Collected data
----

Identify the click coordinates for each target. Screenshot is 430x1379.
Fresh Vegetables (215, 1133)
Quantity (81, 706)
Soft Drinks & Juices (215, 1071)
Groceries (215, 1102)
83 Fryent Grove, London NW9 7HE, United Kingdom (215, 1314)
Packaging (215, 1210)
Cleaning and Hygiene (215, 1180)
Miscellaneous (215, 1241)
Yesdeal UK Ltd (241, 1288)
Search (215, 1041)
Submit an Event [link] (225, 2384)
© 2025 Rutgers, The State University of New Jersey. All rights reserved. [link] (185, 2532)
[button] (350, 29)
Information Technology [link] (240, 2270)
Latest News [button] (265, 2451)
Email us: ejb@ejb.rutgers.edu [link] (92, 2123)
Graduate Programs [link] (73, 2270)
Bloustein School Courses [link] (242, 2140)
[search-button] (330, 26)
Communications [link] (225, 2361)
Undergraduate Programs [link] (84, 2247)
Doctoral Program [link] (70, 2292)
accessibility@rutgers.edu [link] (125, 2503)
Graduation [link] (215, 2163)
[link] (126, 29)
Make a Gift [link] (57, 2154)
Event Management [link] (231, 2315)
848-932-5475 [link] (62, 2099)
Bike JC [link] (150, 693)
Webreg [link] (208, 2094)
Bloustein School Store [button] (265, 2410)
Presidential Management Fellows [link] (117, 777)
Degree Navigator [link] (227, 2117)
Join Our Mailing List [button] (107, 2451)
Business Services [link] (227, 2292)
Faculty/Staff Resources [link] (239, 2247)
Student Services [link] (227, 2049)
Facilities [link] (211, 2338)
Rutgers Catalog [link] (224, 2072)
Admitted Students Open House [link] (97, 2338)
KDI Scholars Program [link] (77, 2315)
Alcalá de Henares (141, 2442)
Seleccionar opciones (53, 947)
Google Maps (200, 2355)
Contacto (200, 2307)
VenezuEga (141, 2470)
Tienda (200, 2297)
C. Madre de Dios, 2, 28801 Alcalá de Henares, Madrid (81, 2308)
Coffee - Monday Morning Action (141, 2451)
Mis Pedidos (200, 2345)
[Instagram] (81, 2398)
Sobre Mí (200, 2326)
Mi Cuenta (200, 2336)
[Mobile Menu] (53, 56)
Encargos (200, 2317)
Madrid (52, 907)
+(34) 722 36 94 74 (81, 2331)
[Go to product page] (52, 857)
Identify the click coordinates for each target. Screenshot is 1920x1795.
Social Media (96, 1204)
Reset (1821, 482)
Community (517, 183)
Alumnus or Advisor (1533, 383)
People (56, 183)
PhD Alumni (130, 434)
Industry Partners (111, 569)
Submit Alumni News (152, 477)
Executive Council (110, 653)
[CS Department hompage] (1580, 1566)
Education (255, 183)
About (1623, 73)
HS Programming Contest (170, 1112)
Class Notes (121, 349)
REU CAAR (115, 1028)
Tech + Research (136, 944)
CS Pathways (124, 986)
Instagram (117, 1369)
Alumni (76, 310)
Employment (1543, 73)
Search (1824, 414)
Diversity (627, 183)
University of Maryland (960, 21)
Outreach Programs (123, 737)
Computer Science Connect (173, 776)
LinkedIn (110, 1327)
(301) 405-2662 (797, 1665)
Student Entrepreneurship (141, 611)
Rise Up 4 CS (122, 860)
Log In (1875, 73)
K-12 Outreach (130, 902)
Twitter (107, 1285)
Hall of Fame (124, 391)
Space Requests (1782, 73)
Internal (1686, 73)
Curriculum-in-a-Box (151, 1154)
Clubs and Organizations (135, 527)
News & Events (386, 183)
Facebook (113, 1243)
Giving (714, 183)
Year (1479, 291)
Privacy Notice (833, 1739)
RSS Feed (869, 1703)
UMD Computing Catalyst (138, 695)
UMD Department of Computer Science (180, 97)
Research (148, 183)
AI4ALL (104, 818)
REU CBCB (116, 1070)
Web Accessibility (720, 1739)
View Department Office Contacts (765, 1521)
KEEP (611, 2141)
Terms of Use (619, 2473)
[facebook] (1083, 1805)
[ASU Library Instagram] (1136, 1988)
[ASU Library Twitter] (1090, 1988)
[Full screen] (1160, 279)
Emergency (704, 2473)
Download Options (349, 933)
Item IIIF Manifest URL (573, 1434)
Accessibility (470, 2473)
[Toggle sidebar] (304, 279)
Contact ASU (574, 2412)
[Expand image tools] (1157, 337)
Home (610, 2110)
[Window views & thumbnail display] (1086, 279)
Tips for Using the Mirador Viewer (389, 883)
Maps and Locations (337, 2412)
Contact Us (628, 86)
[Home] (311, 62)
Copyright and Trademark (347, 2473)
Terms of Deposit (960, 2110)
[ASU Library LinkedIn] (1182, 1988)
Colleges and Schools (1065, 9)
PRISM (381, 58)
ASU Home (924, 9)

----

Make an exact copy of every line from the one with "Contact Us (628, 86)" to the end of the data, with the first and last of those lines included.

_Problem solution:_
Contact Us (628, 86)
[Home] (311, 62)
Copyright and Trademark (347, 2473)
Terms of Deposit (960, 2110)
[ASU Library LinkedIn] (1182, 1988)
Colleges and Schools (1065, 9)
PRISM (381, 58)
ASU Home (924, 9)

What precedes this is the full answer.